Volume IV-4/W6 | Copyright
ISPRS Ann. Photogramm. Remote Sens. Spatial Inf. Sci., IV-4/W6, 89-96, 2018
https://doi.org/10.5194/isprs-annals-IV-4-W6-89-2018
© Author(s) 2018. This work is distributed under
the Creative Commons Attribution 4.0 License.

  12 Sep 2018

12 Sep 2018

USER REQUIREMENTS GATHERING FOR A NATIONAL 3D MAPPING PRODUCT IN THE UNITED KINGDOM

K. Wong1 and C. Ellul2 K. Wong and C. Ellul
  • 1Department of Computer Science, University College London, UK
  • 2Department of Civil, Environmental and Geomatic Engineering, University College London, UK

Keywords: 3D GIS, 3D geoinformation, NMCAs, user requirements, United Kingdom

Abstract. One of the main barriers to the uptake of 3D GI is the lack of understanding of what the user requirements are. From the data acquisition and creation perspective – in particular, that of a National Mapping and Cadastral Agency who may need to prepare datasets with national coverage – this is an issue as each new 3D feature type and element within a feature added (such as doors, windows, chimneys, street lights) requires additional processing and cost to create. This paper reports the results of a user requirements gathering exercise for a national 3D mapping product in the United Kingdom. The study focuses on the user perception of ‘usefulness’ of different 3D geometry and semantic features. A web-based questionnaire with Likert-type items was selected as the primary data collection method and was conducted in May 2017. A total of 121 completed responses were from the UK. Descriptive analysis showed that ‘Air quality engineering’, ‘Infrastructure & transport’ and ‘Environmental services’ presented the most positive outlook on the usefulness of 3D. Correlation analysis showed that potential 3D product groups that could be formed in a multi-product approach.
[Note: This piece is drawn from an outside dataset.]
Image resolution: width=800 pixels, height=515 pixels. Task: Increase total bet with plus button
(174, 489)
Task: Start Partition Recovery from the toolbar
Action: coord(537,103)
Cluster analysis showed that appetite for 3D information not only varies between sectors, but also within sectors between different practitioners. The results from exploratory factor analysis showed that users were more interested in additional information on non-building features rather than additional detail to building geometry. Further continued work is required to incorporate both non-GIS users and 3D users outside the GIS domain.